So you have decided to become a truck driver? Well, here’s what you need to know to get your CDL in Idaho and start driving a commercial vehicle.
CDL Requirements in Idaho
To obtain a commercial driver’s license (CDL) in Idaho, you must be:
- At least 18 years of age to drive intrastate, 21 years old to drive interstate (across the country)
- Have a valid non-CDL Idaho driver’s license (class D)
- US citizen or resident
- Pass the knowledge and vision tests
- Pass the skills test
Types of CDLs in Idaho
Class A: Allows the holder to operate any combination of vehicles with a gross vehicle weight rating (GVWR) of 26,001 or more pounds, provided that the GVWR of the trailer(s) is 10,000 pounds or less.
Class B: Allows the holder to operate any single vehicle with a GVWR of 26,001 or more pounds, or any such vehicle towing another not in excess of 10,000 pounds GVWR.
Class C: Allows the holder to operate any single vehicle with a GVWR of less than 26,001 pounds or such vehicle towing another not in excess of 10,000 pounds GVWR, which is placarded for hazardous materials or designed to transport 16 or more passengers (including the driver).
Idaho residents who plan on driving a commercial vehicle outside of the state will need to comply with the requirements of the state they are driving in, as well as the federal regulations. For more information, please contact your local Idaho DMV office.
The requirements for each endorsement vary, but generally involve additional written and skills tests. For more information on the specific requirements for each endorsement, you can contact the Idaho Department of Transportation.
Cost of CDL Training
Attending a truck driving school in Idaho is much less costly than in other states. It ranges between $1,700 and $4,500. Perhaps some schools provide their services at a lesser rate in order to attract more students. However, if it is a well-known college with outstanding facilities and skilled teachers, it is conceivable that you will obtain what you paid for. When comparing truck driving schools in Idaho, it’s critical to understand why each one charges the fees that they do. Inquire about what sets the school apart from its competitors.
How to Select Truck Driving Schools in Idaho
Type of Driving School
The two main types of truck driving schools are private schools and for-profit programs. A corporation is more inclined to hire someone who has completed a paid training program. You get paid while you study, and after you have completed your studies, you will be given a job. Private school tuition is expensive, and even if you finish the program, you may not be able to find work. Instead, you’ll have to look for work on your own.
Complete Your Research
You must do extensive research in order to make an educated choice about the program to enroll in. Keep the following elements in mind while comparing truck driving schools:
- a school’s reputation as a learning environment among its former pupils
- There is a cost to attending college.
- The length of teaching
Also, when choosing truck driving schools outside of Idaho, be sure that your CDL will be simple to transfer back to Idaho. Each state in the United States also has its own set of rules. In certain countries, the written CDL examinations must be retaken a second time, whilst in others, the written tests and the road test must be completed concurrently. Consider this before deciding to get your CDL elsewhere.

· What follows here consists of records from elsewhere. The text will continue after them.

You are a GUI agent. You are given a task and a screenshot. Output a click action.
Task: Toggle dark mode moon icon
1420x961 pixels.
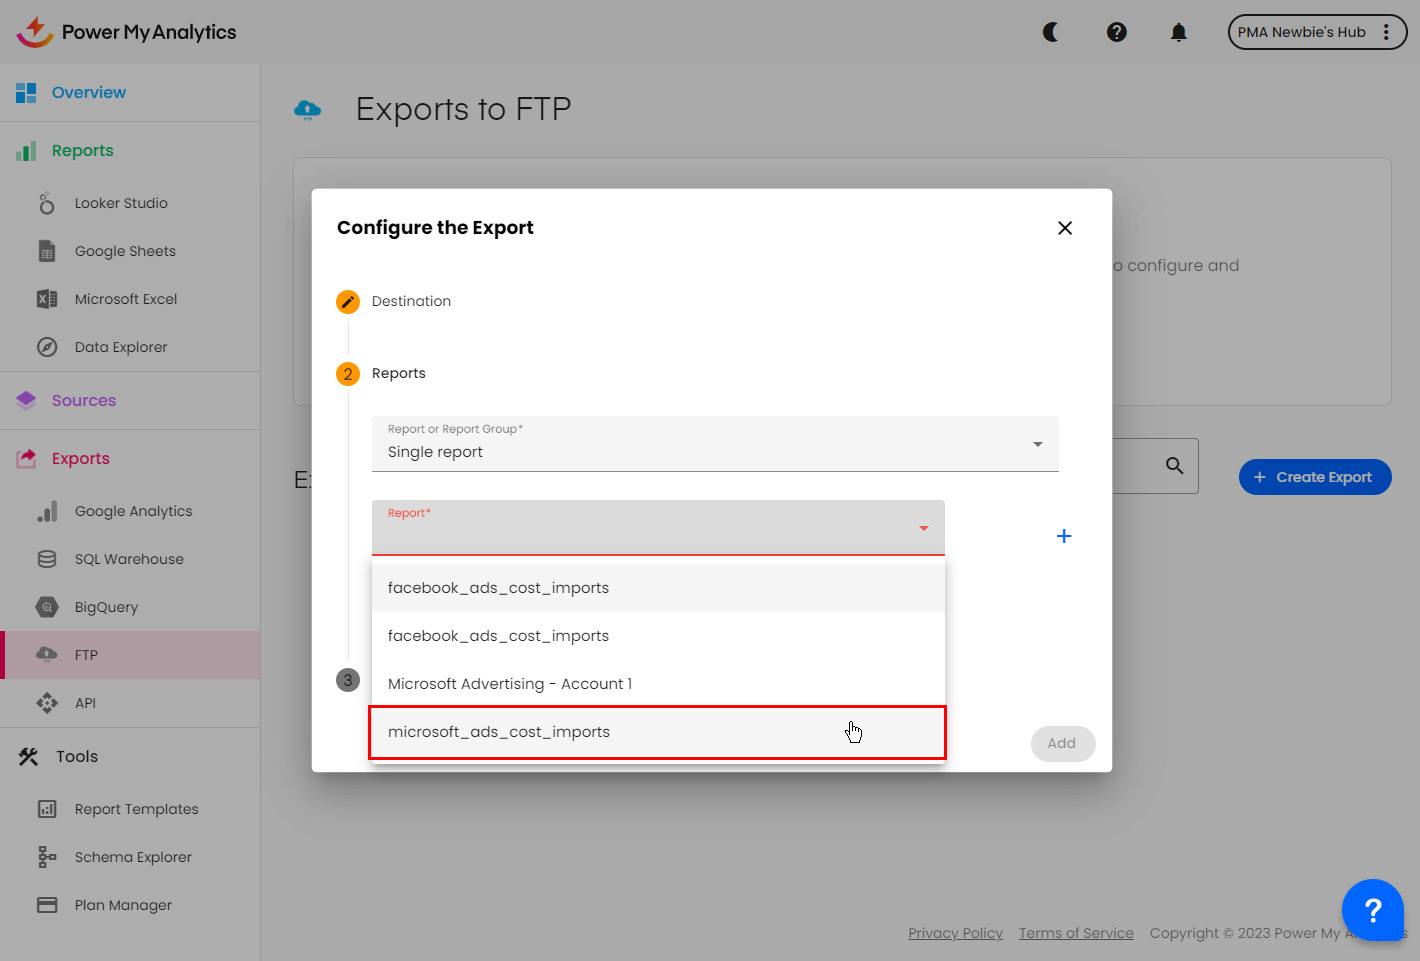pyautogui.click(x=1050, y=32)
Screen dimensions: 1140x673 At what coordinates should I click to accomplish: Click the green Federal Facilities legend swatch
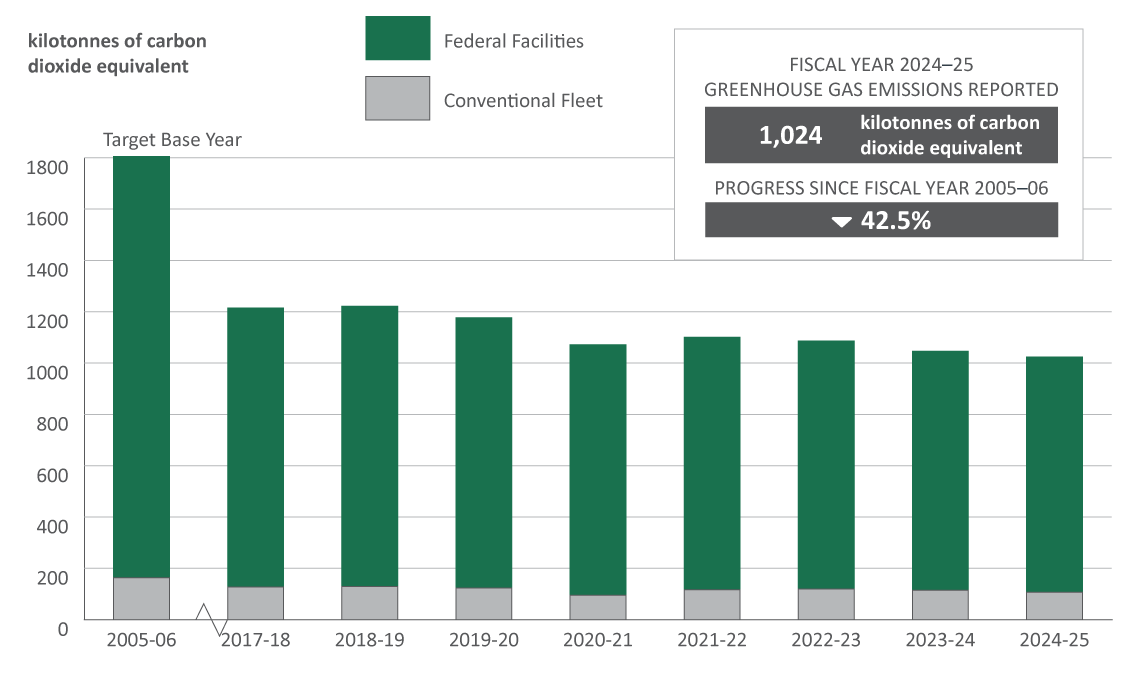click(x=398, y=38)
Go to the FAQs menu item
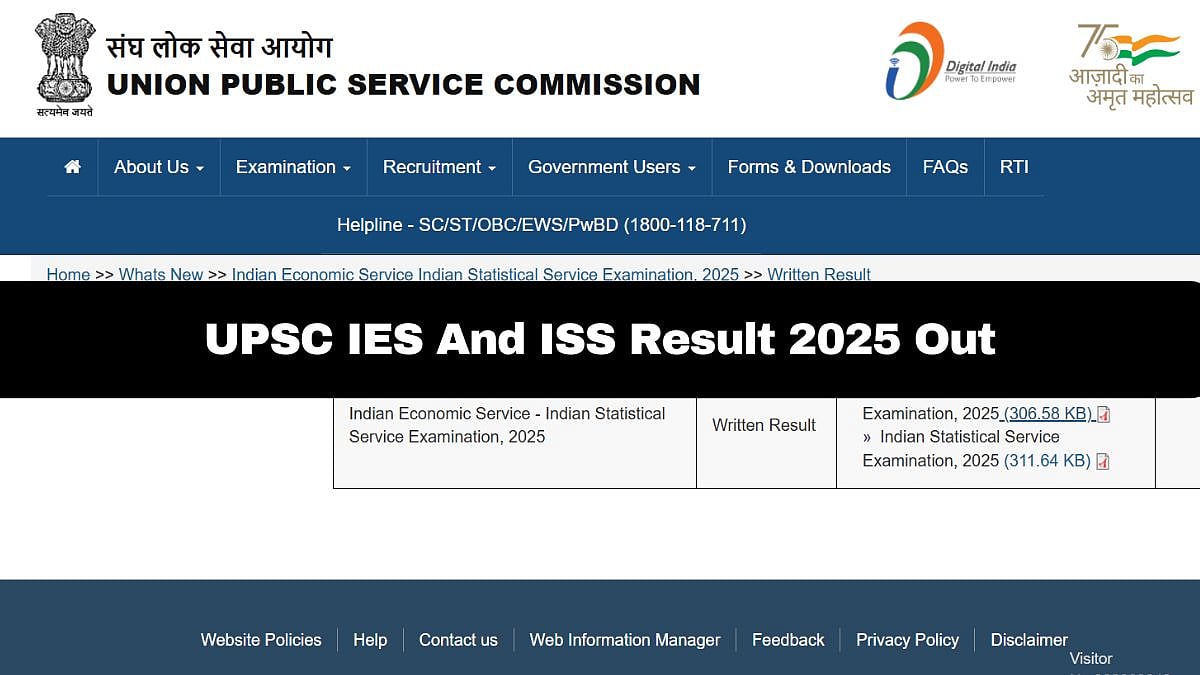The width and height of the screenshot is (1200, 675). click(x=945, y=167)

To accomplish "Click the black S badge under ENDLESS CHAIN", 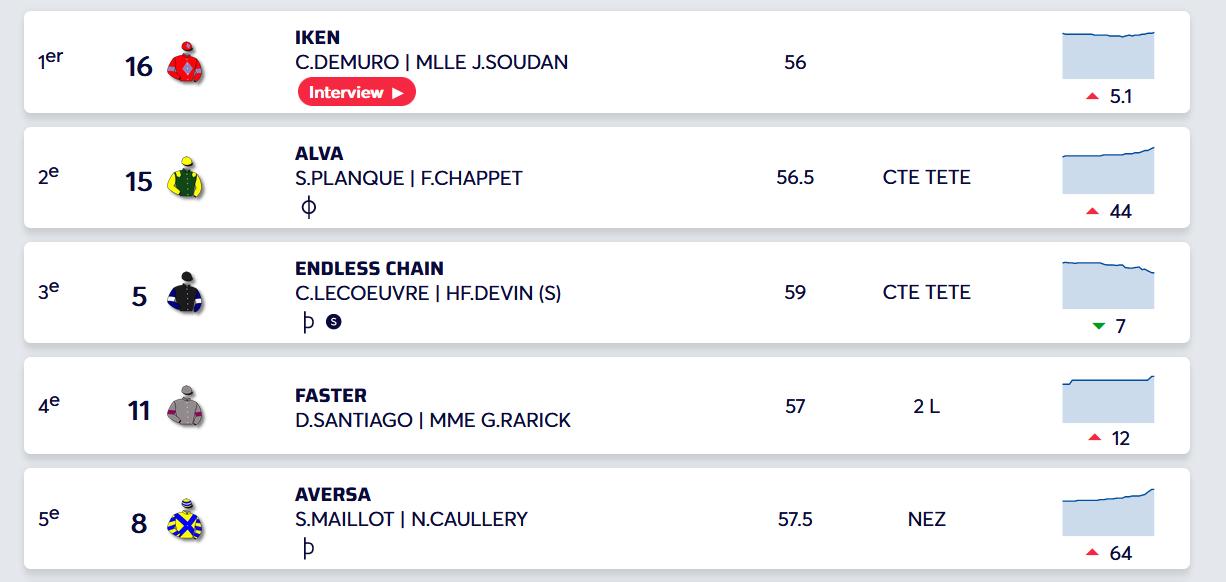I will [334, 322].
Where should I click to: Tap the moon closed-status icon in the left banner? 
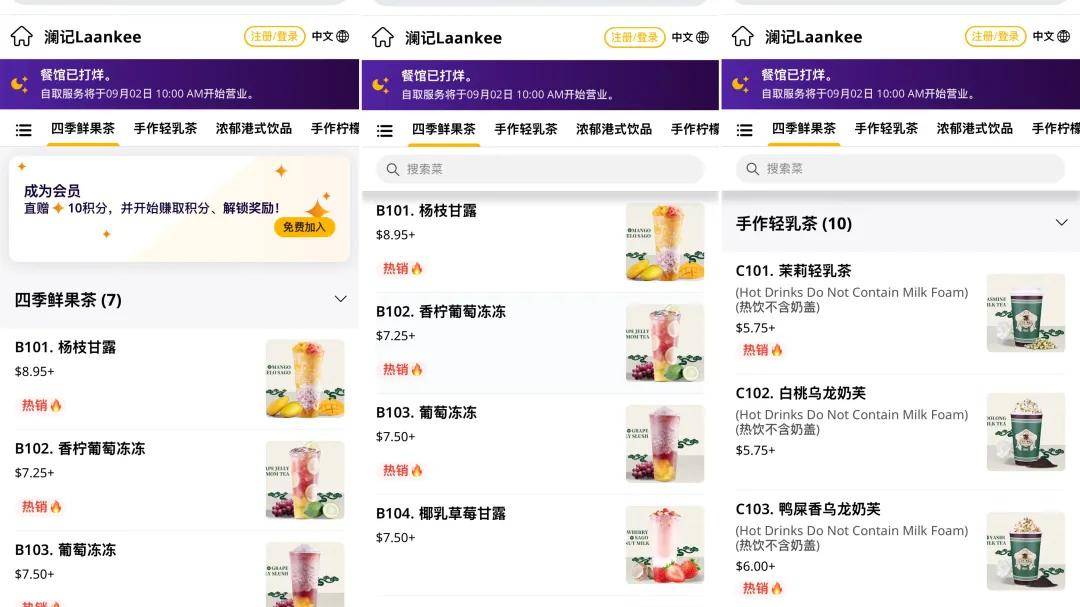pyautogui.click(x=19, y=84)
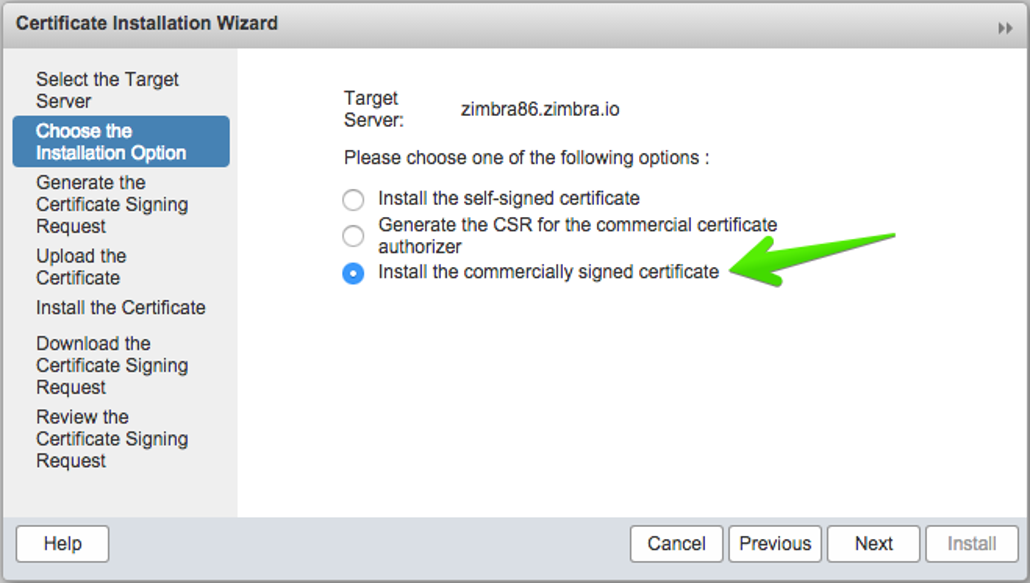Click the 'Certificate Installation Wizard' title bar
Image resolution: width=1030 pixels, height=583 pixels.
147,23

The Standard of Instruction
Being on the road and driving a truck is an experience that can only be obtained via on-the-job training. Experience is the only thing that can replace it. A great CDL trainer is mainly reliant on the caliber of his or her pupils. They should like teaching and observing their students improve from inexperienced to skilled truck drivers.
Working alone to make a livelihood is insufficient. When you come to visit, take advantage of the chance to meet some of the current students and lecturers. Inquire if or not the instructors like and appreciate their job. They must also be compassionate and patient with their students.
Don’t Forget About Getting A Job!
The next stage will be to get work as a truck driver. If you want to attend a private training school that does not hire its graduates, you should check into job placement services. Inquire about each truck driving school’s job placement services and their most recent job placement records. Enroll in a truck driving school that has a track record of putting its graduates in employment as soon as they finish their training. Finding a job after training is very important, and a good school can help with placement.
Inquire About the Instructor’s Prior Work
To become a professional truck driver, one must first attend a truck driving school and undergo training. At this time, it is critical to learn critical skills in an easy-to-use format. The best way to learn is to be taught by someone who has considerable experience and skill. Examine the qualifications of the teachers at the truck driving school you’re thinking about enrolling in.
While instructing their students, the majority of truck driving schools in Idaho adhere to a set of criteria. In Idaho, commercial drivers must pass a written knowledge test, which is given to pupils in the classroom. No two schools, however, are the same. As a result, before enrolling in a truck driving school, you should do some research.
List of Trucking Schools in Idaho
TruckersTraining.com provide information, tools and resources to those who want to become a truck driver in the U.S. We hope that you can use the content on the site to help inform you on whether or not you want to drive trucks for a living.